:: Records for this task ::

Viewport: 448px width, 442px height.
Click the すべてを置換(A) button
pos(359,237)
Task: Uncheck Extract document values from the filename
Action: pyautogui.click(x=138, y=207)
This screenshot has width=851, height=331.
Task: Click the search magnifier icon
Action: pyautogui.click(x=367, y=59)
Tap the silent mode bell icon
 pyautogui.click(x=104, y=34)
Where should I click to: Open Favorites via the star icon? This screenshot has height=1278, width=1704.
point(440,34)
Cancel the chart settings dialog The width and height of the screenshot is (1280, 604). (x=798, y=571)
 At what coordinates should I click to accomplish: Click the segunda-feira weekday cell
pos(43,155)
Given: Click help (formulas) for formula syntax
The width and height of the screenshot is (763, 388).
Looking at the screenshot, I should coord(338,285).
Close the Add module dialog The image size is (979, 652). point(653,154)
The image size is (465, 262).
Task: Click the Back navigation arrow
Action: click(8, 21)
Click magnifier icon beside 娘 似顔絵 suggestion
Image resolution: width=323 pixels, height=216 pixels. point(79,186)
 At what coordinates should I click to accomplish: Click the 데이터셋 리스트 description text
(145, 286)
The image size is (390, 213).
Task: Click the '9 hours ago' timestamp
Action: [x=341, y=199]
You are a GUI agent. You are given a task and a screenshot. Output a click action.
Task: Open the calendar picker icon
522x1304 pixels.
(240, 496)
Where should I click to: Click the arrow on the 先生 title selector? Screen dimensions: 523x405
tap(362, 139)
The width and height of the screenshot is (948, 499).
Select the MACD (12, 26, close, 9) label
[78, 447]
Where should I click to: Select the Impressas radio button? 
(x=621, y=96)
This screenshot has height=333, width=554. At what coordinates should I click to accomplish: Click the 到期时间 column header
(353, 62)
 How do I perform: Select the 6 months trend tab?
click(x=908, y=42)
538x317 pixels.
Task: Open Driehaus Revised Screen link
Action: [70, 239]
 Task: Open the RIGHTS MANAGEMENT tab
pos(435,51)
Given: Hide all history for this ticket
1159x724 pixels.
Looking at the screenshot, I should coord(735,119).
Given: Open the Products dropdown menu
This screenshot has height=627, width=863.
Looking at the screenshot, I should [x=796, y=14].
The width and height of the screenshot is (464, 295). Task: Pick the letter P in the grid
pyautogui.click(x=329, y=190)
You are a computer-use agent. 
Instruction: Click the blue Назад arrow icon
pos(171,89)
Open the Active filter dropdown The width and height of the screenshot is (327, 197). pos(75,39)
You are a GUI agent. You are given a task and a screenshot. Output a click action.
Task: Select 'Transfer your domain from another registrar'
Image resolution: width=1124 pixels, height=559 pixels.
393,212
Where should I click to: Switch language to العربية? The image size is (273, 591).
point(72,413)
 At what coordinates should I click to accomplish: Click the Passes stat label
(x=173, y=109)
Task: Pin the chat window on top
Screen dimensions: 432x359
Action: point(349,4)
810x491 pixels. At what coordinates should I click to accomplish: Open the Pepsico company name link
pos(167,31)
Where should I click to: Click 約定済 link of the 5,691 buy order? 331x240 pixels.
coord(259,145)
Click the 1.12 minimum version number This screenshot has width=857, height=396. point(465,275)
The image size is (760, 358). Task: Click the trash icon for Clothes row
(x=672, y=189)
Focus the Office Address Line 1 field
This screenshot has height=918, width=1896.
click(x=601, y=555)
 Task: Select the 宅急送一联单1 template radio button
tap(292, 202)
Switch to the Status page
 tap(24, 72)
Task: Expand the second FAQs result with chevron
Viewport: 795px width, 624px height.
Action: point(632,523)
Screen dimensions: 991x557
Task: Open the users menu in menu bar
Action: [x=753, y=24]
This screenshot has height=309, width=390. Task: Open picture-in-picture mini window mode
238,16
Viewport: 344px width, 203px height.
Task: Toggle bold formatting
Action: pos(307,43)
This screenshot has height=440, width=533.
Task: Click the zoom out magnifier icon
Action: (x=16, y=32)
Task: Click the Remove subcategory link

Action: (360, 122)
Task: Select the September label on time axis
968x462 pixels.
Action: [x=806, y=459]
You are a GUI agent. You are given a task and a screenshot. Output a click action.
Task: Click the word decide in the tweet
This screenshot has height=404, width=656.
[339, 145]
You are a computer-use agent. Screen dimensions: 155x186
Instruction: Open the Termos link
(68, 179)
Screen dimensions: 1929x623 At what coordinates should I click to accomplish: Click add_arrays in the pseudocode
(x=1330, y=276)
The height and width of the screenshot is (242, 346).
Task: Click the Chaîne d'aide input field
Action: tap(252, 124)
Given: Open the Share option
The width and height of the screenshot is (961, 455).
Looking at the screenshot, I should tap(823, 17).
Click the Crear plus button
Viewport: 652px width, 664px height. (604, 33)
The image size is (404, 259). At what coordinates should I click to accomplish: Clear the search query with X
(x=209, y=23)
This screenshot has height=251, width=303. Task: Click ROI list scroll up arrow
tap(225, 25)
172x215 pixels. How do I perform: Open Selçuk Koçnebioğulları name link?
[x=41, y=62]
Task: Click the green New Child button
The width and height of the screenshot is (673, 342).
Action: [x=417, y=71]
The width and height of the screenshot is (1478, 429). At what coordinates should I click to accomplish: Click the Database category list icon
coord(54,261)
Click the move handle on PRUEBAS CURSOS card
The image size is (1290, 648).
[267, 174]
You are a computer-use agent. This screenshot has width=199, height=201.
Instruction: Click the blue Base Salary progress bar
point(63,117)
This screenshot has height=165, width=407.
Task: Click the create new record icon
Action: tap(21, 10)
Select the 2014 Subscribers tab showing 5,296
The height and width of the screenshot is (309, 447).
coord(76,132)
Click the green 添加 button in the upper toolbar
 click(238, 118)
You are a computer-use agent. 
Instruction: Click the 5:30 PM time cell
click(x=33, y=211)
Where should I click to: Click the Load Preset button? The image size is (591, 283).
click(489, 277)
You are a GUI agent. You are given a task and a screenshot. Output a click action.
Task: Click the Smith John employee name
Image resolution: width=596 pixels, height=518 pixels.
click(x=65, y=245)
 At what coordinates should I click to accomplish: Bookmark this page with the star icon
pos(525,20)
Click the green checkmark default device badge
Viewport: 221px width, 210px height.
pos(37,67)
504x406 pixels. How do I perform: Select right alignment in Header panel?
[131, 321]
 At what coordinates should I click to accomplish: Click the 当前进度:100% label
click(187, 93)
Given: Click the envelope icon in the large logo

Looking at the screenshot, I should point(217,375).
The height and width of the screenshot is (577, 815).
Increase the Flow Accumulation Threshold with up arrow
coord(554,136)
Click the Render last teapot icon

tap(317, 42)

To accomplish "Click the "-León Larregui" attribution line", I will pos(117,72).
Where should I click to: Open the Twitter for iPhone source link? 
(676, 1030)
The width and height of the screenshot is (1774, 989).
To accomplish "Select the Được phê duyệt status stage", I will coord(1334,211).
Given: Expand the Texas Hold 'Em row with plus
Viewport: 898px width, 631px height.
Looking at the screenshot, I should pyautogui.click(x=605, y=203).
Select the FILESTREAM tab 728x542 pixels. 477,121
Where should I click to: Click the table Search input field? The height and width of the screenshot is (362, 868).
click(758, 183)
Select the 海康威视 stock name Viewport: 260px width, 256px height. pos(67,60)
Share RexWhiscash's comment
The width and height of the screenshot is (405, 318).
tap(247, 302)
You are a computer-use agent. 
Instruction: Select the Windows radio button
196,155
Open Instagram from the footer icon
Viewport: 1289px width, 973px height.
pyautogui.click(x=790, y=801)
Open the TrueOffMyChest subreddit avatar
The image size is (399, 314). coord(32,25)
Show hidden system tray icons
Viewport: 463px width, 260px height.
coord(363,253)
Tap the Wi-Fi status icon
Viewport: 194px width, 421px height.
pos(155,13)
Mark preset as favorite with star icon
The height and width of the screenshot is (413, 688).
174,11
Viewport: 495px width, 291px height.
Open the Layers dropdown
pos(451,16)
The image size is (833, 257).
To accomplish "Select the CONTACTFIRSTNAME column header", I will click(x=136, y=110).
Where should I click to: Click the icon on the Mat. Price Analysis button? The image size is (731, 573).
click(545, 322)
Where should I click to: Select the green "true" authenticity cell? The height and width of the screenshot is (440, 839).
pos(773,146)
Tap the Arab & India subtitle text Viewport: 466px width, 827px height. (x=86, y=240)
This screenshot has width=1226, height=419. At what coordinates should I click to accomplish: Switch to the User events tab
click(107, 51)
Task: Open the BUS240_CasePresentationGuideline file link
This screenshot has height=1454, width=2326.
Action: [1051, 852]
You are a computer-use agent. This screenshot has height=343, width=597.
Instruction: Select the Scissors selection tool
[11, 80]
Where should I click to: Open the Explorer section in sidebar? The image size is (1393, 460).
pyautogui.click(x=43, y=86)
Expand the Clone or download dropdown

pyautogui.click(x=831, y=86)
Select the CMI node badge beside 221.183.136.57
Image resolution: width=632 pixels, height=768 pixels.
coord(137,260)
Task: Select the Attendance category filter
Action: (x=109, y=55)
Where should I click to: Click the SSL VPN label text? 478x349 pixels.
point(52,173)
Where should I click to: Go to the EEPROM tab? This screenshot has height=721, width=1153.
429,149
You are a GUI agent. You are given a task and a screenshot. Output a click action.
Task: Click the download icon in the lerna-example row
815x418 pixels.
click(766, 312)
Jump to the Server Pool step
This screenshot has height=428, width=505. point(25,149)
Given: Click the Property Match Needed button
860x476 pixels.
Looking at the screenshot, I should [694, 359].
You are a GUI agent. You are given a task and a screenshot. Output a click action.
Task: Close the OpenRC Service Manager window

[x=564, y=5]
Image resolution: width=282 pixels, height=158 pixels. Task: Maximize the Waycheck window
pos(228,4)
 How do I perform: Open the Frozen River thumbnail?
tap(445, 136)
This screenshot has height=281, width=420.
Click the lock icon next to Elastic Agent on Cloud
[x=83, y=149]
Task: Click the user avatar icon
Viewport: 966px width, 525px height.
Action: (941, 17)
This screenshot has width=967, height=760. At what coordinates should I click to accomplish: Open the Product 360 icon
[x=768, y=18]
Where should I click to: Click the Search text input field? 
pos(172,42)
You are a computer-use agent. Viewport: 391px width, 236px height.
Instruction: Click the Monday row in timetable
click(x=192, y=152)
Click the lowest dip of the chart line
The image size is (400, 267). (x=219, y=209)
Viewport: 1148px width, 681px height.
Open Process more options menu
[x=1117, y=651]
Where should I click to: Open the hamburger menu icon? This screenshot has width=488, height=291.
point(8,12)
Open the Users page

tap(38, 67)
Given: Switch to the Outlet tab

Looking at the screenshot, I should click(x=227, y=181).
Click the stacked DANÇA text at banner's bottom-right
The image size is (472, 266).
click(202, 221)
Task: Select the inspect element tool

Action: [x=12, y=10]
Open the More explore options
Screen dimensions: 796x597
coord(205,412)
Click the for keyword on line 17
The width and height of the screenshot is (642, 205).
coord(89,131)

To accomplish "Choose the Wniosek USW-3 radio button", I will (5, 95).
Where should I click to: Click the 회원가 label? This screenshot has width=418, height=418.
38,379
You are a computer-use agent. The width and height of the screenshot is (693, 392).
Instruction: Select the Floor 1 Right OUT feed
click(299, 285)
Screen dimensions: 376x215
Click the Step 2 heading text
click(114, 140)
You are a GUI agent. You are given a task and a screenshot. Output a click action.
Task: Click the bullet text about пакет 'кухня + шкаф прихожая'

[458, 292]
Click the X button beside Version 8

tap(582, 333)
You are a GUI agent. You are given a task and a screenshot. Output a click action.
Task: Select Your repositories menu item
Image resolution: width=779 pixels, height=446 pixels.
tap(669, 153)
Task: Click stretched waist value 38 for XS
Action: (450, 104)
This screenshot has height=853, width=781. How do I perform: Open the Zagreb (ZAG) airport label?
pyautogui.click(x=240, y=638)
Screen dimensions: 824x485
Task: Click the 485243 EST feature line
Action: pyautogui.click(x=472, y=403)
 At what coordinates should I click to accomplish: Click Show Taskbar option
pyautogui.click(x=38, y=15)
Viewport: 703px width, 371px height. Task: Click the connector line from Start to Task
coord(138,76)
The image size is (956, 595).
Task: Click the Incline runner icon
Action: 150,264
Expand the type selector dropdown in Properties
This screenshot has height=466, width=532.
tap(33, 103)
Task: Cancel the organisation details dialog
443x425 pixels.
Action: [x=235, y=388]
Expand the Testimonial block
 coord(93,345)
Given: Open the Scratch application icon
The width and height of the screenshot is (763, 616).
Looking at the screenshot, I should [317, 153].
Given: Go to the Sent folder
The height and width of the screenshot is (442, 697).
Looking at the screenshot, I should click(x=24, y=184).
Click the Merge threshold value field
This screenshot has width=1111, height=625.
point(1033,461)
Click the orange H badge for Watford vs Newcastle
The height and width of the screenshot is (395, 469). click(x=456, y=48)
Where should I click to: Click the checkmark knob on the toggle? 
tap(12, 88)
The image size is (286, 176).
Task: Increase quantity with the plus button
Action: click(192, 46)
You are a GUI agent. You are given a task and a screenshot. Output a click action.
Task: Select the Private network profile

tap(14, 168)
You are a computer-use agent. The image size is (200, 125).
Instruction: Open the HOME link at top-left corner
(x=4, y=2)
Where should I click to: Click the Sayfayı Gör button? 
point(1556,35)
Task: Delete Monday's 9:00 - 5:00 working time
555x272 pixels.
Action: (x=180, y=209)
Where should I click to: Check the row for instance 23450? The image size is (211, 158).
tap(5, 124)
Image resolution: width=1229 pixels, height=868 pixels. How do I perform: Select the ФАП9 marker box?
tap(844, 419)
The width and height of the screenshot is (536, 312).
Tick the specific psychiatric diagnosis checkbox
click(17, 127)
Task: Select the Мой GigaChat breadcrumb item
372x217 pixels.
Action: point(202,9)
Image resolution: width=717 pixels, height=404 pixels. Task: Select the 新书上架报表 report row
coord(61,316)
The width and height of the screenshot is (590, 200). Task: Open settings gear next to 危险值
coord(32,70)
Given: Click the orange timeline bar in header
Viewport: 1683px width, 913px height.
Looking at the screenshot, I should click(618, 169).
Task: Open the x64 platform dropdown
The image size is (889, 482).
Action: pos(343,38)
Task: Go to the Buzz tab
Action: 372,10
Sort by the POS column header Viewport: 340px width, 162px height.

:: Problem statement ::
Copy, from the material above, each line in which the string "will" occurs.

:: Exercise result ::
To accomplish "Click the "-León Larregui" attribution line", I will pos(117,72).
To accomplish "Select the Được phê duyệt status stage", I will coord(1334,211).
To accomplish "Select the CONTACTFIRSTNAME column header", I will click(x=136, y=110).
To accomplish "Choose the Wniosek USW-3 radio button", I will (5, 95).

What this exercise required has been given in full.